#### [YOUR INSTRUCTIONS]
Please write out this whole listing again, requests included, and add -73 to every number in the click coordinates given as answers. Leave the pictures out of your version.

★ ★ ★ ★

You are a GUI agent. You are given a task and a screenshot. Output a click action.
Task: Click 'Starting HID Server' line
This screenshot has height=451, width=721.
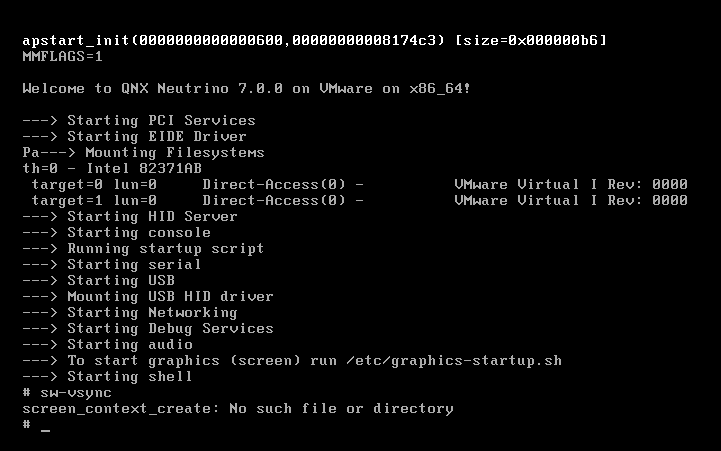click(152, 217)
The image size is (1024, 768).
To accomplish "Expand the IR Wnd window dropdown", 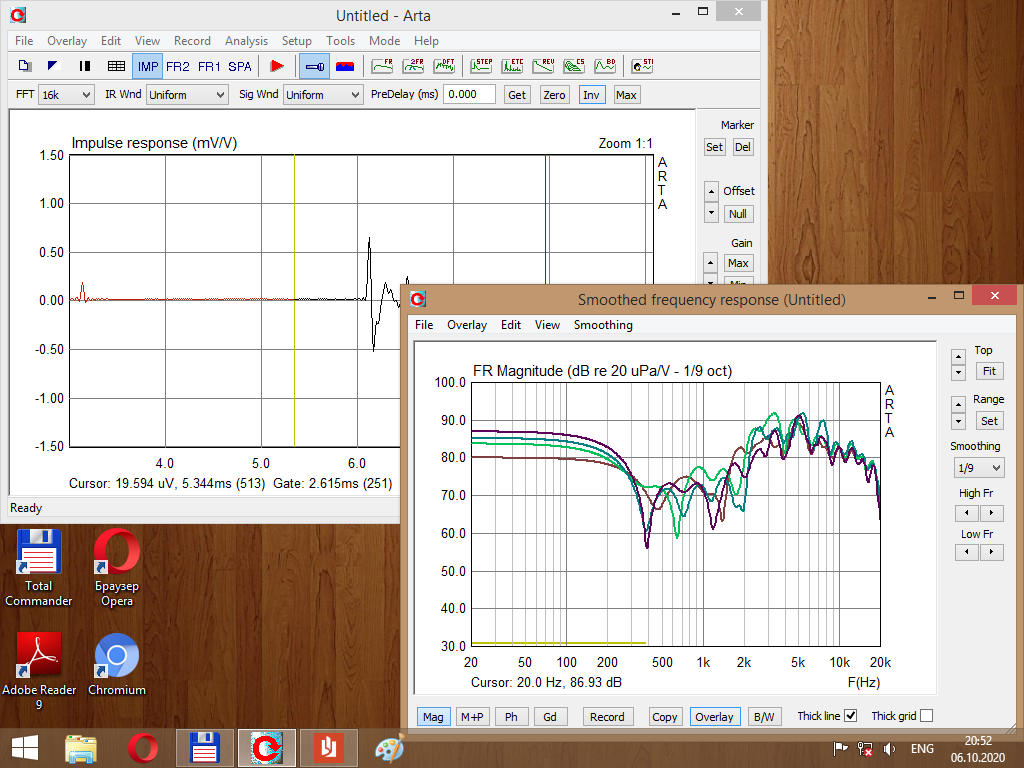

★ ★ ★ ★

#### [THE ANSWER]
You are a GUI agent. You are given a task and a screenshot. Output a click action.
Task: Click 'Starting HID Server' line
This screenshot has height=451, width=721.
click(79, 144)
The image size is (1024, 768).
To accomplish "Expand the IR Wnd window dropdown", 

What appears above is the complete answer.